Gothenburg | EGINDO.co – Polestar mengatakan pada hari Jumat bahwa mereka telah diberitahu oleh Nasdaq karena tidak memenuhi aturan pencatatan bursa terkait mempertahankan harga penawaran minimum $1, karena saham perusahaan EV Swedia tersebut jatuh tertekan oleh persaingan yang semakin ketat.
Polestar telah meluncurkan diskon dan insentif leasing untuk meningkatkan penjualan EV, tetapi menghadapi pesaing yang lebih besar seperti Tesla dan BYD, dengan Wall Street berhati-hati tentang potensi pertumbuhannya meskipun permintaan yang kuat dari pasar asalnya, Eropa.
Sahamnya yang terdaftar di AS ditutup pada harga 84 sen pada hari Jumat dan telah kehilangan sekitar 20 persen nilainya tahun ini setelah turun lebih dari 50 persen tahun lalu.
Pemberitahuan Nasdaq menunjukkan bahwa perusahaan memiliki waktu 180 hari, atau hingga 29 April 2026, untuk kembali mematuhi aturan dengan memastikan harga penutupan saham yang terdaftar di AS mencapai atau melebihi $1 per saham selama setidaknya sepuluh hari kerja berturut-turut, kata Polestar.

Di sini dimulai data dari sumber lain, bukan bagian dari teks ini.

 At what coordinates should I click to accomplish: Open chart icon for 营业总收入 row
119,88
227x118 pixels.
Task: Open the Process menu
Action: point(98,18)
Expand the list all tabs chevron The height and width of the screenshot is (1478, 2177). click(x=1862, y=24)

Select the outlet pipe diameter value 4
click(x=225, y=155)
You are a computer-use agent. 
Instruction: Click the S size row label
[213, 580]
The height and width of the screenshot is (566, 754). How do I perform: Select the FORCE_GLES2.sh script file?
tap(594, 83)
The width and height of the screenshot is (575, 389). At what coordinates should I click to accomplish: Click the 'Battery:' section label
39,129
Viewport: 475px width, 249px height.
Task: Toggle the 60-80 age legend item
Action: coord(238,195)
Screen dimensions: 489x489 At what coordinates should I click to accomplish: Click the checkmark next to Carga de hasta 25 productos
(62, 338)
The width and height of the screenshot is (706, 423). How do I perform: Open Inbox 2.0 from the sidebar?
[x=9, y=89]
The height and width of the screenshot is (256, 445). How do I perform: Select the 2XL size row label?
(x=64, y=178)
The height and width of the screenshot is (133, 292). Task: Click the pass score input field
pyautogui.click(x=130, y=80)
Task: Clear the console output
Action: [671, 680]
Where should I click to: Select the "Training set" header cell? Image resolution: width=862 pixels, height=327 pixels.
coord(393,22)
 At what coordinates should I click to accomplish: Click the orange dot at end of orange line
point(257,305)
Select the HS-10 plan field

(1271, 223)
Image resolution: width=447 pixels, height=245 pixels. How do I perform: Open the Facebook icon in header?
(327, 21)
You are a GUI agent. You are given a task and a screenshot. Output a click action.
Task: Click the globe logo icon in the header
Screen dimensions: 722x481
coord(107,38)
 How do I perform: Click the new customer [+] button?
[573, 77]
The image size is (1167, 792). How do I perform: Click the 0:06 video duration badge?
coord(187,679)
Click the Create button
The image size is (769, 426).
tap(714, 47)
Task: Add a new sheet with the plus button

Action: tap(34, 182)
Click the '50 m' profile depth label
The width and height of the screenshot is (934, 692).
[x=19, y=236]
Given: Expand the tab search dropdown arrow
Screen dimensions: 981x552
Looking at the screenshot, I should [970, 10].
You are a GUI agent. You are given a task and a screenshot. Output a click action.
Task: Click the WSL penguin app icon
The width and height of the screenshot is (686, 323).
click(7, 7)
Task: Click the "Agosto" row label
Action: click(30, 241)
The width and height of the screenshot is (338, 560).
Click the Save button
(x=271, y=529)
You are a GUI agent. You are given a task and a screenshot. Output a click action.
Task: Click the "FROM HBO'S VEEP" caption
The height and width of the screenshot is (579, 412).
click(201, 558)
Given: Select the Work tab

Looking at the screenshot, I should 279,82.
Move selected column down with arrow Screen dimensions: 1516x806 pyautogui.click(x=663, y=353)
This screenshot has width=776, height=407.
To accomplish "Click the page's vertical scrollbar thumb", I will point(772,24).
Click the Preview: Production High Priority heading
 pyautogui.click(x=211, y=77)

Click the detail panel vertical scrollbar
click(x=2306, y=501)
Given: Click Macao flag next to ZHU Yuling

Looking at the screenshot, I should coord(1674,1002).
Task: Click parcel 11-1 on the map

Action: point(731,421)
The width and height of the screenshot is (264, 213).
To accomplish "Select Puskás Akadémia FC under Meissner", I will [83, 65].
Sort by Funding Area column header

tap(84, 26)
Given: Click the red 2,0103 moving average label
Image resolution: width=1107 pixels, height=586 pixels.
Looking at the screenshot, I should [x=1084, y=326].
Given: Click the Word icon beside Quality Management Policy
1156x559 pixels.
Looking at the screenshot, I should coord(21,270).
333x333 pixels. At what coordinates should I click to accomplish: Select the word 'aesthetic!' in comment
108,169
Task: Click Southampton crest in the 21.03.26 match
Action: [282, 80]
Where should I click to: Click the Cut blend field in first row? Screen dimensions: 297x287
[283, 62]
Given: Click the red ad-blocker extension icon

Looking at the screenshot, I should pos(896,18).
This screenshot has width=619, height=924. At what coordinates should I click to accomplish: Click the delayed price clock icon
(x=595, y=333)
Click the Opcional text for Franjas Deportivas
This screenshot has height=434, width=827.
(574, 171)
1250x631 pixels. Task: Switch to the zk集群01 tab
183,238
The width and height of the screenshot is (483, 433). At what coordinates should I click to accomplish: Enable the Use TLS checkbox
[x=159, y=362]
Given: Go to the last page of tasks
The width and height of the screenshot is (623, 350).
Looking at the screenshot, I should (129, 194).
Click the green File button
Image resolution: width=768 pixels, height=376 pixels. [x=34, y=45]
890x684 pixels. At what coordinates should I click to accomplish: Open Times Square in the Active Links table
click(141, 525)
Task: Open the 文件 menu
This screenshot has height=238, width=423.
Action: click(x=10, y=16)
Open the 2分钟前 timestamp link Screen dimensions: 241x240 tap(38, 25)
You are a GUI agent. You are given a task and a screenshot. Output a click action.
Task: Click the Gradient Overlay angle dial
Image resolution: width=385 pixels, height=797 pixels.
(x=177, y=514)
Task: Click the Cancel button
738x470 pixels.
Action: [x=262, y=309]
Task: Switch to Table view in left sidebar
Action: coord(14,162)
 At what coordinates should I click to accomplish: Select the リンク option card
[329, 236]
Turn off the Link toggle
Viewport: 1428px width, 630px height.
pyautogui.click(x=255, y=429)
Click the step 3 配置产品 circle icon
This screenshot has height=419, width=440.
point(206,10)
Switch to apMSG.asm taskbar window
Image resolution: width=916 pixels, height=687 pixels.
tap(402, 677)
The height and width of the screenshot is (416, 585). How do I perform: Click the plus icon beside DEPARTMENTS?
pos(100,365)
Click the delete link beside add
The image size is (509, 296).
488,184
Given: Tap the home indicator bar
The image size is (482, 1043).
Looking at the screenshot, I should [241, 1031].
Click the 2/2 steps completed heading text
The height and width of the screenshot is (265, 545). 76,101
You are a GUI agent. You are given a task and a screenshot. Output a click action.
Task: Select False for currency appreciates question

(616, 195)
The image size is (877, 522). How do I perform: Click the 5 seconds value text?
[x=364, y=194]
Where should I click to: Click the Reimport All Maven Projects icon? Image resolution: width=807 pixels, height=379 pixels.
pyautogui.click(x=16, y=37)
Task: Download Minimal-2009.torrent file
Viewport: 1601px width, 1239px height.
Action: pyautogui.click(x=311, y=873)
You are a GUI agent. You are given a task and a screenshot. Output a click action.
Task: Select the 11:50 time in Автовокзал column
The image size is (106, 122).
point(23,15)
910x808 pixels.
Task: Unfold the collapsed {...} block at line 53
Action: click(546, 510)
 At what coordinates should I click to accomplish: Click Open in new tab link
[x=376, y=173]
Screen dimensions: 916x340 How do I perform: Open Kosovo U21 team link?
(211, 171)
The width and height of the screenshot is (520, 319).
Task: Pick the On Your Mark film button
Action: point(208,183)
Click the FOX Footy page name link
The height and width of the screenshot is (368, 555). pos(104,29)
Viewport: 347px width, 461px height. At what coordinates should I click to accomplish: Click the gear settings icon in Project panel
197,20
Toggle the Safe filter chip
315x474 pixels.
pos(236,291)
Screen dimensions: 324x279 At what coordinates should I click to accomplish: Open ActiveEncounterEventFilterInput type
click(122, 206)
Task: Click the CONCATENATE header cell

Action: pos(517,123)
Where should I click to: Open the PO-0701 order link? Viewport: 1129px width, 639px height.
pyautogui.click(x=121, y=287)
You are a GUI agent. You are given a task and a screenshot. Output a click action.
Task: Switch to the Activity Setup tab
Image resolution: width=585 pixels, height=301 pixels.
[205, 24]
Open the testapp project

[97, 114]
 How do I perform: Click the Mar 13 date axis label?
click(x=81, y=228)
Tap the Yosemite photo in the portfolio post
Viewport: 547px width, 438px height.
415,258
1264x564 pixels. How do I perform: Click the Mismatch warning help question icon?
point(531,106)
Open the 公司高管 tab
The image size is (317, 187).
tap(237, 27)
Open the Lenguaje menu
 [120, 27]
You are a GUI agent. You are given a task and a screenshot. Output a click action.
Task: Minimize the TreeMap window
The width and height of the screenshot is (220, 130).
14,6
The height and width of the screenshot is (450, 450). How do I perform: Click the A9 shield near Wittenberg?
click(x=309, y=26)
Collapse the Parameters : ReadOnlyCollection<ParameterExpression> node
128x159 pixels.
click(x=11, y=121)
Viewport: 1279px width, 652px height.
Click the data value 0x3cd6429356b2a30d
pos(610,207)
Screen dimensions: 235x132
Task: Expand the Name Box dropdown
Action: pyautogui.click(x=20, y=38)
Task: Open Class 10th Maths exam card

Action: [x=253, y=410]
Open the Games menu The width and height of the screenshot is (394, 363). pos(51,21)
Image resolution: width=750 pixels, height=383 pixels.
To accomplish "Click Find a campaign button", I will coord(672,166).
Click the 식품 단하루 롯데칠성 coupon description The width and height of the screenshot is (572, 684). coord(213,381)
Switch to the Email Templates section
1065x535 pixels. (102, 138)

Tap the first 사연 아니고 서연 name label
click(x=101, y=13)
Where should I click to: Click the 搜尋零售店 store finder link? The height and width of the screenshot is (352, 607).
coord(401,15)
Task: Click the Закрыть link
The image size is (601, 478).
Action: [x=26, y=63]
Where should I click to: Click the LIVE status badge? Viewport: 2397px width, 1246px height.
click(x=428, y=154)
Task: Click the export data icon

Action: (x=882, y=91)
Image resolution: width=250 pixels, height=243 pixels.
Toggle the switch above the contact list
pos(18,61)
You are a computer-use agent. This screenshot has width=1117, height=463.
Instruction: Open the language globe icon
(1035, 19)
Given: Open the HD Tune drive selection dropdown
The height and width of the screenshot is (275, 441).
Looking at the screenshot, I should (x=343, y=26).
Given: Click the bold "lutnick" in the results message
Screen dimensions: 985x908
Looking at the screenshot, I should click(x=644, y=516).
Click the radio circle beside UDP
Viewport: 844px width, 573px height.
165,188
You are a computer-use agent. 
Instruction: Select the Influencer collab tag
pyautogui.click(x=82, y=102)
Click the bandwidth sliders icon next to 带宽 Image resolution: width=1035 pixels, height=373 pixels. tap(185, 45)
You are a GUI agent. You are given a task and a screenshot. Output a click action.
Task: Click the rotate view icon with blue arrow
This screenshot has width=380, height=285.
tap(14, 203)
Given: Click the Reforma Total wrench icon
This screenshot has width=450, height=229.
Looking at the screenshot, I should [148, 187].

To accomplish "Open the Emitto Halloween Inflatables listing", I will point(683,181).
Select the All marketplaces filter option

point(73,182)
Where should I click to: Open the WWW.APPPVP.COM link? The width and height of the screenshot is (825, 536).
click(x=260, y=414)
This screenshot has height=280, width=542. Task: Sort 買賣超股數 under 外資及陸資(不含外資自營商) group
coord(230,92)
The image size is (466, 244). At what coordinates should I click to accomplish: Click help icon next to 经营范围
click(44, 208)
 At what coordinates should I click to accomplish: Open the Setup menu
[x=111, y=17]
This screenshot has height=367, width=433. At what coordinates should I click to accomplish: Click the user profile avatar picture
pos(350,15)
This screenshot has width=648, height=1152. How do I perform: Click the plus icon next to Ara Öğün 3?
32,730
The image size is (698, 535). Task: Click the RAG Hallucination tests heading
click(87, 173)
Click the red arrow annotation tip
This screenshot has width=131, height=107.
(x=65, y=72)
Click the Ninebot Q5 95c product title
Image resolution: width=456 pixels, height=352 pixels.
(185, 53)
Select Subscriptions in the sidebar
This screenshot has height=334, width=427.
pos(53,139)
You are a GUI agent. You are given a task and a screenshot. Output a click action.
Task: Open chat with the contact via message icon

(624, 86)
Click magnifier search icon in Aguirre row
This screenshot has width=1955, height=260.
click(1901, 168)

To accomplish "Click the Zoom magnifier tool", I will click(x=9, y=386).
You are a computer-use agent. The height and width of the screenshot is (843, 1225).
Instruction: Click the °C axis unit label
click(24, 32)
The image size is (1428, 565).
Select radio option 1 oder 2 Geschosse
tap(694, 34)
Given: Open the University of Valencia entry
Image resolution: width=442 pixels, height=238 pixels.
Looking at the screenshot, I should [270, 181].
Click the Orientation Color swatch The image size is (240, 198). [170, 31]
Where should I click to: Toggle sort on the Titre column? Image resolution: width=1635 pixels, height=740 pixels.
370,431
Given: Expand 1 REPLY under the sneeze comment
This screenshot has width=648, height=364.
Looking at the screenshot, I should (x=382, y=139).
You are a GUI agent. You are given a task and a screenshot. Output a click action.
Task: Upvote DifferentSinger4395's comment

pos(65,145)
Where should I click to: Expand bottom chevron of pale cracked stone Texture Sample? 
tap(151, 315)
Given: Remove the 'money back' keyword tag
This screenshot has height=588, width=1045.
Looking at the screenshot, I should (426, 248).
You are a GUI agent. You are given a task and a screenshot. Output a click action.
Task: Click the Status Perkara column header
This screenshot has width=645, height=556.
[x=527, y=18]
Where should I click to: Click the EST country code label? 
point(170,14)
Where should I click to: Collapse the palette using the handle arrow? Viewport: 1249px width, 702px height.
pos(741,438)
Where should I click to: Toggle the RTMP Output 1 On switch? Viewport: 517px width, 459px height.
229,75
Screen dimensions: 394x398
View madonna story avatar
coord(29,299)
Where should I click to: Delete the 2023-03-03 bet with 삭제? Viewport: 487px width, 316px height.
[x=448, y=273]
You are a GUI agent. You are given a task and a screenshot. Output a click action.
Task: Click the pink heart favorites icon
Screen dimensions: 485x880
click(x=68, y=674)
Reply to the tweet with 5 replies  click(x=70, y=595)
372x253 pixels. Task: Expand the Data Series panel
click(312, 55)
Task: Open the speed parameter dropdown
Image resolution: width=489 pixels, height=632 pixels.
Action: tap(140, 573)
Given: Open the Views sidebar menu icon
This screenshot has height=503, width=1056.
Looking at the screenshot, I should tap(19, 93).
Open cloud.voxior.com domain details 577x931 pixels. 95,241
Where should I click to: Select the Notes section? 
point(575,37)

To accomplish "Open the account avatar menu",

Jika Polestar tidak mematuhi aturan hingga saat itu, perusahaan tersebut mungkin akan mendapatkan perpanjangan tambahan 180 hari, kata perusahaan tersebut.
Ini menandai pertemuan kedua Polestar dengan ketidakpatuhan Nasdaq, setelah menghadapi potensi delisting tahun lalu karena ketidakmampuannya untuk menyampaikan laporan tahunannya kepada regulator sekuritas AS tepat waktu.